I have an issue with that language. Arming teachers isn’t a “bad idea.” It doesn’t even rise to the level of a “bad idea.” It’s a self-evident absurdity, as one of the teachers interviewed grasped: The notion “reads to me like a bad Onion article … You don’t even trust me to heat a child’s lunch for liability reasons in case it gets too hot, but you’re going to give me a gun?”
Right. I have my own theory about the arm-the-teachers gambit: It’s a handy diversion, a cynical red herring designed to steer attention away from any workable solution to gun violence in schools and society at large; and an intentionally ridiculous facsimile of a policy that merges tidily with the American right’s long-term goal to privatize public schools. (I’ve heard and seen numerous teachers in interviews and online express some variation of, “Who in the world would want to teach in a school with armed teachers?
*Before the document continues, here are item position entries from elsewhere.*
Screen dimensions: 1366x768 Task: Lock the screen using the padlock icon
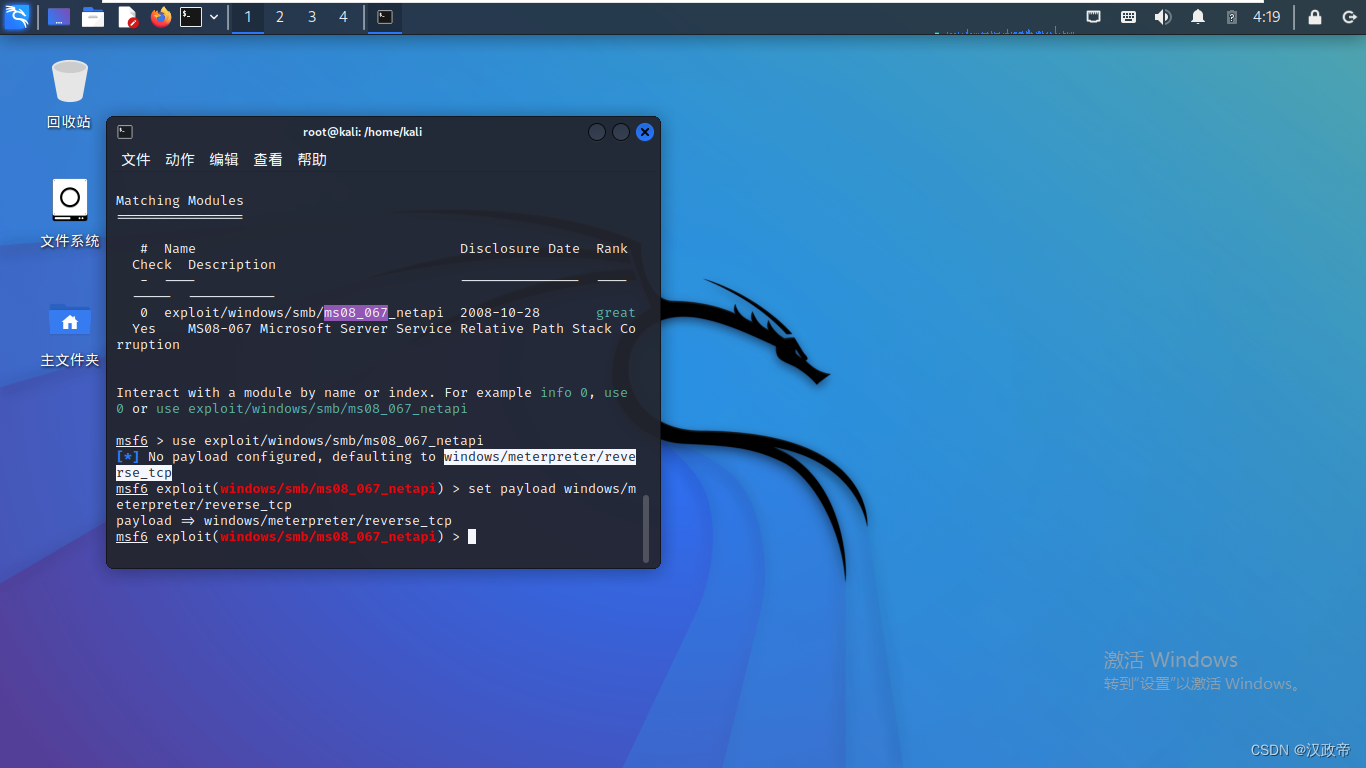pyautogui.click(x=1313, y=17)
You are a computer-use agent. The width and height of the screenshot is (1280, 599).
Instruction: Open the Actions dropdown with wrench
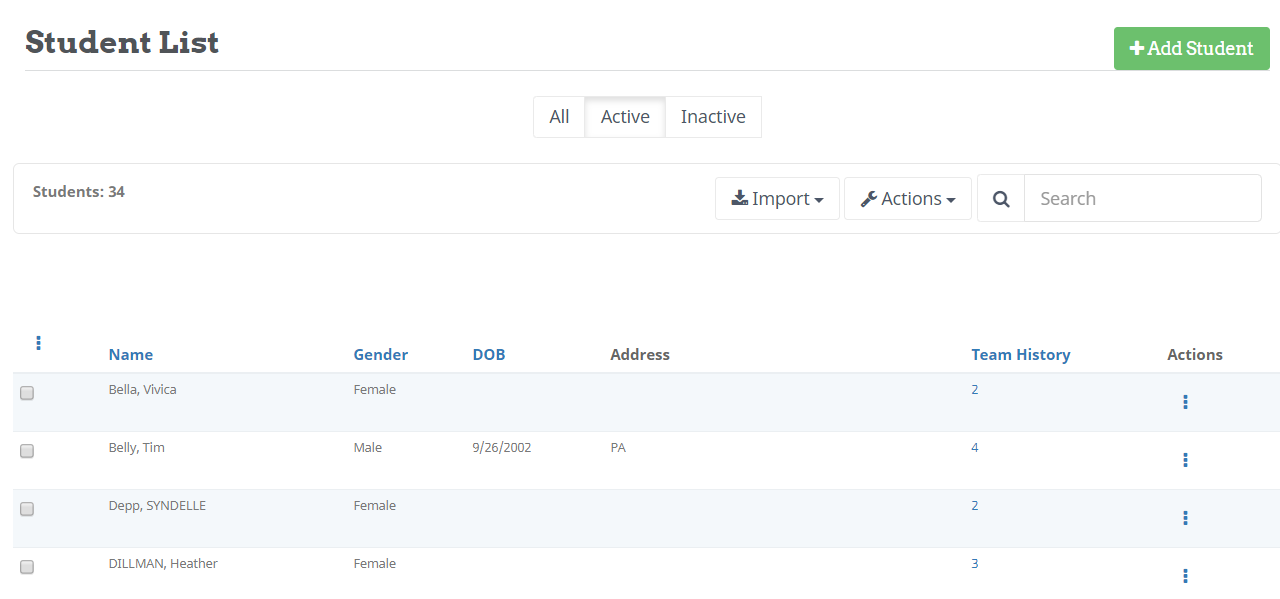coord(907,199)
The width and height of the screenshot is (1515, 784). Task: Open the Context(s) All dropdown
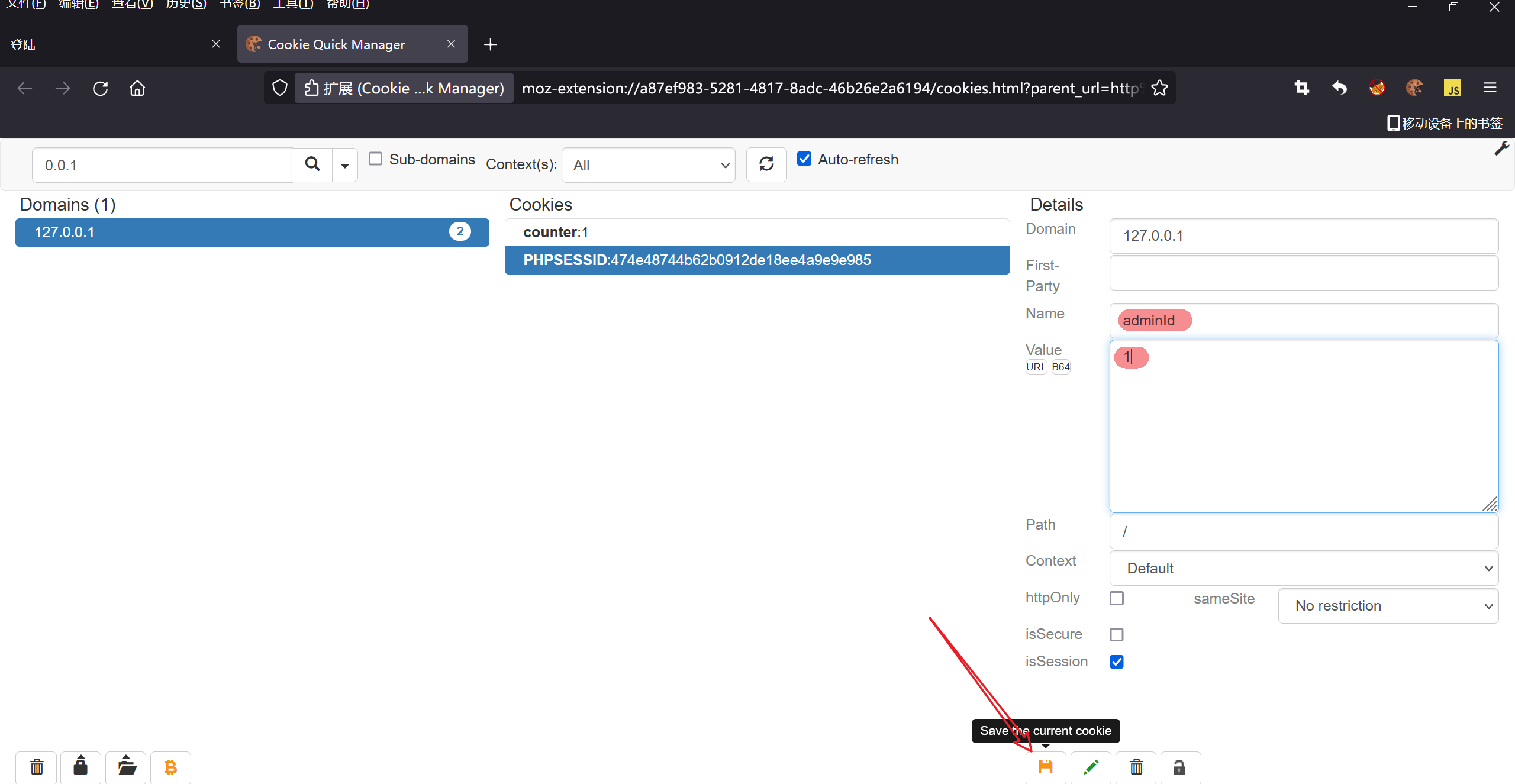(649, 165)
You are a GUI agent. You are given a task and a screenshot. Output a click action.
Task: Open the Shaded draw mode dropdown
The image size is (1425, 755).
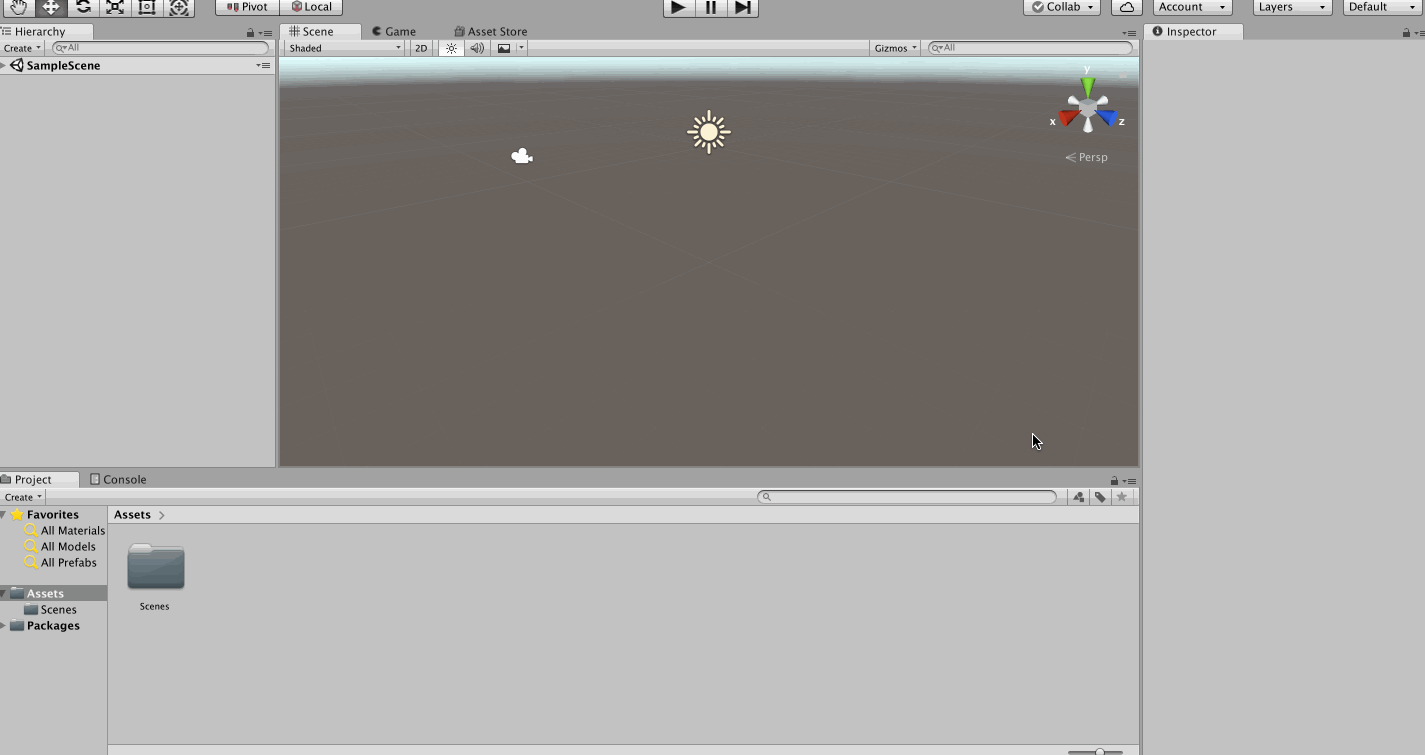tap(344, 48)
Who would send their kids there?” Exactly.)
But regardless of motive, the proposal has a distinct gaslighting effect. Engaging it on its own terms, if only to debunk it, makes you feel as if you’ve entered the realm of the insane. “Look, I don’t want to die, and I don’t want to kill anyone,” said one of the teachers from the Elon poll. “I want to teach.”
“The chance that a teacher would shoot a bad guy coming into the classroom with an AR-15 is very slim,” said another. “An accidental shooting or a student getting hold of the gun is much higher.”
“Teachers holstering weapons inside school buildings will not provide a feeling of safety and comfort to our children,” said a third, “particularly for our black and brown students.”
These things actually need to be said? You run into the same kind of cognitive dissonance from experts trying to “make sense” of the state’s rash of gun deaths (from the Observer):
Though experts say they’re unsure what’s behind the increase, they point to a number of possible causes.
Some say the opioid epidemic has helped spur more illegal drug trafficking, which in turn has spawned more drug violence.
Among the many homicides that police have attributed to drugs: 37-year-old Cornelius Drayton was fatally shot at a Charlotte gas station last June after people in two cars met for a drug deal.
Others believe there are simply more people toting guns these days.
As more people carry guns, “there inevitably will be a rise in the number of people who use that gun in some sort of altercation,” said Mike Turner, chair of UNC Charlotte’s criminology department.
I sympathize deeply with Ames Alexander, the veteran investigative reporter forced to type those sentences with a straight face. Yes, it does appear that a thriving drug trade and the nearly unlimited availability of guns leads to an increase in people getting shot.
I don’t intend this as a call for gun control legislation, which the Parkland shooting survivors are handling as well as anyone could. But it is a plea for the sane among us to recognize madness when we see it, and not to get caught in an extended argument with it. It’s futile and exhausting at a time when we all need to guide our time and energy toward civic action that accomplishes something. The proper response to “arm the teachers” is to laugh bitterly and, when the time comes, vote.